→ **PROVIDED RECORDS**

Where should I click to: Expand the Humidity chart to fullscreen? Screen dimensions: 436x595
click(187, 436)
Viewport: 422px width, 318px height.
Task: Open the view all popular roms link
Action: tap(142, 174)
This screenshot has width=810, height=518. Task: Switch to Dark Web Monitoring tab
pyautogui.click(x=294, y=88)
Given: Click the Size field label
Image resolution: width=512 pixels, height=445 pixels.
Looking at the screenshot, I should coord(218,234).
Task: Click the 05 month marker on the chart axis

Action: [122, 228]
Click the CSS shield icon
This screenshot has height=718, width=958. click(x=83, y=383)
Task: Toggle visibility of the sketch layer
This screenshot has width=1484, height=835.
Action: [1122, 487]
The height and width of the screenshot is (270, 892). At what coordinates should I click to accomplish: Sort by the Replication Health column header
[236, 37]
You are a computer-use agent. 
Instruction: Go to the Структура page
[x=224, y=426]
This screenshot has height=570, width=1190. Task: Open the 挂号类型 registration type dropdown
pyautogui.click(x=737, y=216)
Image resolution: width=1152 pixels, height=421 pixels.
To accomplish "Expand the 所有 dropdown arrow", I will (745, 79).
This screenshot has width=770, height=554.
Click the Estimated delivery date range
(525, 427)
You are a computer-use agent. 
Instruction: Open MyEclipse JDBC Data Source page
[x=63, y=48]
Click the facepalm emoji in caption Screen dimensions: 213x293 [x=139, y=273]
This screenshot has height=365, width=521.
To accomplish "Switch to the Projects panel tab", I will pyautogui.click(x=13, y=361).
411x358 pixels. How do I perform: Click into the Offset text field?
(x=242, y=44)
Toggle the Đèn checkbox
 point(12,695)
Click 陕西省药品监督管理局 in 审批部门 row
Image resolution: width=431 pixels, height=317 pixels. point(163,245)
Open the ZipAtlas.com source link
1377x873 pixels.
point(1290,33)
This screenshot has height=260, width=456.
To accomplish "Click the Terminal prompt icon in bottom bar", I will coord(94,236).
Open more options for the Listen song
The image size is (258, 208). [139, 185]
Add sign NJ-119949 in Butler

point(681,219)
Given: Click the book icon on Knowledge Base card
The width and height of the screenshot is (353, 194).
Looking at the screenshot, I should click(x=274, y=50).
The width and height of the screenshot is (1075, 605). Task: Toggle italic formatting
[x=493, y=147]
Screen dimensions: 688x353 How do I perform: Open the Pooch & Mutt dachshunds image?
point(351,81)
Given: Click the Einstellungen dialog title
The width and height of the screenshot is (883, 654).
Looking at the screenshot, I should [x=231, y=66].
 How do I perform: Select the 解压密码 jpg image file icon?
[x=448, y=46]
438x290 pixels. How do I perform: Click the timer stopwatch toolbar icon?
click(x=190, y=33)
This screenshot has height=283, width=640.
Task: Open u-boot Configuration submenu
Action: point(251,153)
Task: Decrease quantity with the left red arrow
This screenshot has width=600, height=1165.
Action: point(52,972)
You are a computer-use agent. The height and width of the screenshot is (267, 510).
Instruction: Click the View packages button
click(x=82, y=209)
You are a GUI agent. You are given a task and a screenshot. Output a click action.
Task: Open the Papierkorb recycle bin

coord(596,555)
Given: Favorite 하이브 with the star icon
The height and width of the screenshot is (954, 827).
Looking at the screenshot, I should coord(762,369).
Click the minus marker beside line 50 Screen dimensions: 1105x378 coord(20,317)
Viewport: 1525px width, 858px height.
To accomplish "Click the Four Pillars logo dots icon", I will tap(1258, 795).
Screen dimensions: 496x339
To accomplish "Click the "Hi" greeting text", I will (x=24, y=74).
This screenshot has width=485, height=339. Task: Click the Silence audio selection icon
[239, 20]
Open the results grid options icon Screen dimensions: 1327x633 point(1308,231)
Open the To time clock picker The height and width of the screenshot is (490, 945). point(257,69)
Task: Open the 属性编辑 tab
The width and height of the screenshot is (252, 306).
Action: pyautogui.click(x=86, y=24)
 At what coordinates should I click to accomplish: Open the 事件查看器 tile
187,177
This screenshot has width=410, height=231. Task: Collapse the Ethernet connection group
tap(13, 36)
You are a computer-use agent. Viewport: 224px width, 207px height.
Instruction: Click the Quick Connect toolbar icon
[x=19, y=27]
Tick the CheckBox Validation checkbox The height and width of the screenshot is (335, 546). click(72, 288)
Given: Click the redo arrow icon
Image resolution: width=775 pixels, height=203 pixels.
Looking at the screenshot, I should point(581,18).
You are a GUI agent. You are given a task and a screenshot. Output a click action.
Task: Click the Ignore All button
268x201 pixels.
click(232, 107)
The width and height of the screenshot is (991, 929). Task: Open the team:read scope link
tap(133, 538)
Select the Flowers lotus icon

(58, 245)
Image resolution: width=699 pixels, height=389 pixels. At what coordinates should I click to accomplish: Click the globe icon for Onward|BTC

→ **ACTIVITY**
Please print the material again in full, exactly as it is.

→ **EXERCISE ANSWER**
Where should I click to: Expand the Humidity chart to fullscreen? Screen dimensions: 436x595
click(187, 436)
Viewport: 422px width, 318px height.
Task: Open the view all popular roms link
Action: tap(142, 174)
This screenshot has width=810, height=518. Task: Switch to Dark Web Monitoring tab
pyautogui.click(x=294, y=88)
Given: Click the Size field label
Image resolution: width=512 pixels, height=445 pixels.
Looking at the screenshot, I should coord(218,234).
Task: Click the 05 month marker on the chart axis

Action: [122, 228]
Click the CSS shield icon
This screenshot has height=718, width=958. click(x=83, y=383)
Task: Toggle visibility of the sketch layer
This screenshot has width=1484, height=835.
Action: [1122, 487]
The height and width of the screenshot is (270, 892). At what coordinates should I click to accomplish: Sort by the Replication Health column header
[236, 37]
You are a computer-use agent. 
Instruction: Go to the Структура page
[x=224, y=426]
This screenshot has height=570, width=1190. Task: Open the 挂号类型 registration type dropdown
pyautogui.click(x=737, y=216)
Image resolution: width=1152 pixels, height=421 pixels.
To accomplish "Expand the 所有 dropdown arrow", I will (745, 79).
This screenshot has width=770, height=554.
Click the Estimated delivery date range
(525, 427)
You are a computer-use agent. 
Instruction: Open MyEclipse JDBC Data Source page
[x=63, y=48]
Click the facepalm emoji in caption Screen dimensions: 213x293 [x=139, y=273]
This screenshot has height=365, width=521.
To accomplish "Switch to the Projects panel tab", I will pyautogui.click(x=13, y=361).
411x358 pixels. How do I perform: Click into the Offset text field?
(x=242, y=44)
Toggle the Đèn checkbox
 point(12,695)
Click 陕西省药品监督管理局 in 审批部门 row
Image resolution: width=431 pixels, height=317 pixels. point(163,245)
Open the ZipAtlas.com source link
1377x873 pixels.
point(1290,33)
This screenshot has height=260, width=456.
To accomplish "Click the Terminal prompt icon in bottom bar", I will coord(94,236).
Open more options for the Listen song
The image size is (258, 208). [139, 185]
Add sign NJ-119949 in Butler

point(681,219)
Given: Click the book icon on Knowledge Base card
The width and height of the screenshot is (353, 194).
Looking at the screenshot, I should click(x=274, y=50).
The width and height of the screenshot is (1075, 605). Task: Toggle italic formatting
[x=493, y=147]
Screen dimensions: 688x353 How do I perform: Open the Pooch & Mutt dachshunds image?
point(351,81)
Given: Click the Einstellungen dialog title
The width and height of the screenshot is (883, 654).
Looking at the screenshot, I should [x=231, y=66].
 How do I perform: Select the 解压密码 jpg image file icon?
[x=448, y=46]
438x290 pixels. How do I perform: Click the timer stopwatch toolbar icon?
click(x=190, y=33)
This screenshot has height=283, width=640.
Task: Open u-boot Configuration submenu
Action: point(251,153)
Task: Decrease quantity with the left red arrow
This screenshot has width=600, height=1165.
Action: point(52,972)
You are a computer-use agent. The height and width of the screenshot is (267, 510).
Instruction: Click the View packages button
click(x=82, y=209)
You are a GUI agent. You are given a task and a screenshot. Output a click action.
Task: Open the Papierkorb recycle bin

coord(596,555)
Given: Favorite 하이브 with the star icon
The height and width of the screenshot is (954, 827).
Looking at the screenshot, I should coord(762,369).
Click the minus marker beside line 50 Screen dimensions: 1105x378 coord(20,317)
Viewport: 1525px width, 858px height.
To accomplish "Click the Four Pillars logo dots icon", I will tap(1258, 795).
Screen dimensions: 496x339
To accomplish "Click the "Hi" greeting text", I will (x=24, y=74).
This screenshot has width=485, height=339. Task: Click the Silence audio selection icon
[239, 20]
Open the results grid options icon Screen dimensions: 1327x633 point(1308,231)
Open the To time clock picker The height and width of the screenshot is (490, 945). point(257,69)
Task: Open the 属性编辑 tab
The width and height of the screenshot is (252, 306).
Action: pyautogui.click(x=86, y=24)
 At what coordinates should I click to accomplish: Open the 事件查看器 tile
187,177
This screenshot has width=410, height=231. Task: Collapse the Ethernet connection group
tap(13, 36)
You are a computer-use agent. Viewport: 224px width, 207px height.
Instruction: Click the Quick Connect toolbar icon
[x=19, y=27]
Tick the CheckBox Validation checkbox The height and width of the screenshot is (335, 546). click(72, 288)
Given: Click the redo arrow icon
Image resolution: width=775 pixels, height=203 pixels.
Looking at the screenshot, I should point(581,18).
You are a GUI agent. You are given a task and a screenshot. Output a click action.
Task: Click the Ignore All button
268x201 pixels.
click(232, 107)
The width and height of the screenshot is (991, 929). Task: Open the team:read scope link
tap(133, 538)
Select the Flowers lotus icon

(58, 245)
Image resolution: width=699 pixels, height=389 pixels. At what coordinates should I click to accomplish: Click the globe icon for Onward|BTC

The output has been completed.